Which era is that, though? There was a decently-long stretch of time between shrink-wrap software being common (I think my last boxed software purchase was probably in the late 90s), and the advent of the App Store (2008). During that time, downloading things from a website was the primary method of installing software.
Also, it's not like people were installing this app from a random sketchy website; it appears to have been available on third-party Android app stores, which are the only option in China, since the Google Play Store isn't allowed there.
> I still dream of a web app based future.
Right there with you, but sadly, I don't think it's a realistic hope.
With the capabilities web apps have gathered over the years, I don't feel very comfortable with using random web apps either. As an added downside, random blog posts and ad iframes can now try to access the same APIs real web apps can. The more we move to a web app based reality, the more we're going to see exploitation of browsers and their many features.

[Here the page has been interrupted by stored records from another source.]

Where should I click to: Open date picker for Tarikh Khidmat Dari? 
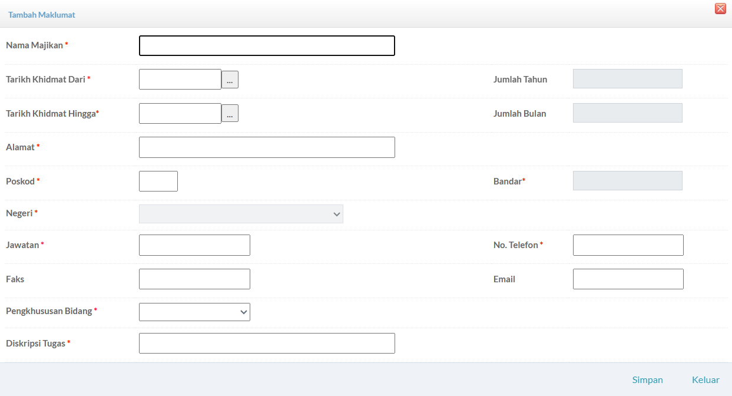tap(230, 80)
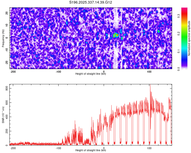This screenshot has width=191, height=153.
Task: Click the 0.3 tick label on the color bar
Action: [x=179, y=16]
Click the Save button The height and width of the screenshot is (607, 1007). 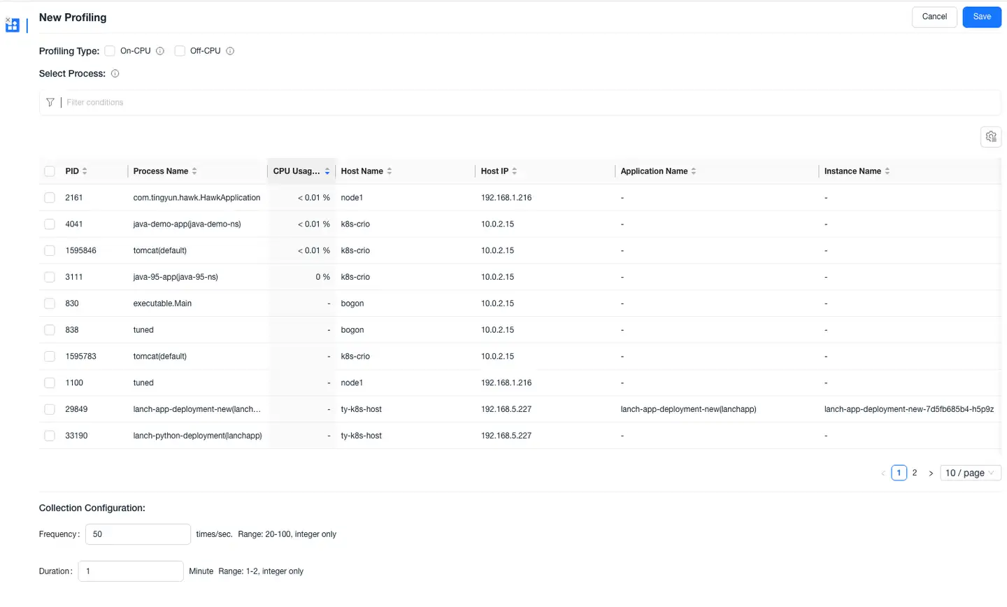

We'll never get our one security proof app because security proof apps can't do things like rendering and file manipulation at acceptable speeds.
Downloading apps from websites is almost always a red flag in my opinion. If an app can't be in Google's app store for whatever reason, it surely can appear in another.
The only APKs I've downloaded come from Github/Gitlab because open source apps aren't always on F-Droid, and APKmirror because my phone is rooted, and I consider myself to be a power user. I'm really surprised an app like this is popular enough to get downloaded installs at all, though perhaps the Chinese app ecosystem is different enough that I simply can't understand.
I'd hate to have to resort to web apps for absolutely everything on my phone. Messengers and such need optimisations for battery usage and resources and browsers don't offer any of that. The overhead of web applications is also quite significant. Don't get me wrong, I use several web apps for small things like weather sites and a simole game here or there, but there has to be room for both or the mobile experience will get worse for everyone.
therefore I can't download Netflix from Google Play for some absolutely idiotic reason even though the stupid app works perfectly afterwards. They just hate me for wanting to sync my clipboard automatically, I'm guessing.
> The more we move to a web app based reality, the more we're going to see exploitation of browsers and their many features.
True, but as the GP pointed out, we only have to secure one app, and fixing a security issue in it saves you from anyone exploiting that flaw in any other app.
Sure, you can make the same argument of an OS-level flaw, but that leaves people with older devices out in the cold, as they often don't receive OS updates anymore. The browser is just an app, and as long as it supports the OS running on the older devices, you get those updates years after your device vendor stopped supporting you.
We're never going to solve all security issues (at least not until "perfect" AI starts writing our software), but I'd much rather run apps in a a browser than on the device directly, even with Android/iOS's app sandboxing tech.
> I'm really surprised an app like this is popular enough to get downloaded installs at all, though perhaps the Chinese app ecosystem is different enough that I simply can't understand.
From the article:
> The malicious versions of the Pinduoduo app were available in third-party markets, which users in China and elsewhere rely on because the official Google Play market is off-limits or not easy to access.
I'm not one to worship Google's walled garden(which is just marketing jargon), but at least that has some layer of verification and malware detection.
I still dream of a web app based future. Then we only need to security proof 1 app.